(Stored records)
※ ※ ※

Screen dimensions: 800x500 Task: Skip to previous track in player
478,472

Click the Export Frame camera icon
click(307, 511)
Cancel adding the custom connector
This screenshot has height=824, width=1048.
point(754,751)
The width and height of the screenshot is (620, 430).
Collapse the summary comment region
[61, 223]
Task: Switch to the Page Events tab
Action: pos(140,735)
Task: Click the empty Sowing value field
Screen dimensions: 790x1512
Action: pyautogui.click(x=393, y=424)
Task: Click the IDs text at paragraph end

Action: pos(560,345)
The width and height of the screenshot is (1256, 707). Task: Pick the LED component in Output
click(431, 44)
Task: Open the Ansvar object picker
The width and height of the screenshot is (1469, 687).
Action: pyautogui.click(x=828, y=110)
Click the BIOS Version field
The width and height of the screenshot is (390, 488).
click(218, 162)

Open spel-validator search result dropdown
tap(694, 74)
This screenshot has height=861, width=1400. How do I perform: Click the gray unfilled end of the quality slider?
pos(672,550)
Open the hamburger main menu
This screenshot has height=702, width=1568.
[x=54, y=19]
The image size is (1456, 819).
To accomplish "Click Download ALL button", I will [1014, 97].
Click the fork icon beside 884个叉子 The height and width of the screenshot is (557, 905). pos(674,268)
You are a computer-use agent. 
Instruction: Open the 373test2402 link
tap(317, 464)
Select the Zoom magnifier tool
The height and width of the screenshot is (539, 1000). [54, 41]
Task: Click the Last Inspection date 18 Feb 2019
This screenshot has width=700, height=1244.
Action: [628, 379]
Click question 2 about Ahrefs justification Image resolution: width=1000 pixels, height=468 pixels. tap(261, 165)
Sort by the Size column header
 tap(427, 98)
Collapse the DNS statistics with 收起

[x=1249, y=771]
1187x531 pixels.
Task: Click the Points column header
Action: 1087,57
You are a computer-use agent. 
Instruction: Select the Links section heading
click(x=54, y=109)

※ ※ ※

=== WHAT YOU ARE ASKED TO DO ===
With the line containing "Click question 2" as the first and the last line of the records as the final one, print exactly the lines in that span.

=== WRITTEN RESPONSE ===
Click question 2 about Ahrefs justification Image resolution: width=1000 pixels, height=468 pixels. tap(261, 165)
Sort by the Size column header
 tap(427, 98)
Collapse the DNS statistics with 收起

[x=1249, y=771]
1187x531 pixels.
Task: Click the Points column header
Action: 1087,57
You are a computer-use agent. 
Instruction: Select the Links section heading
click(x=54, y=109)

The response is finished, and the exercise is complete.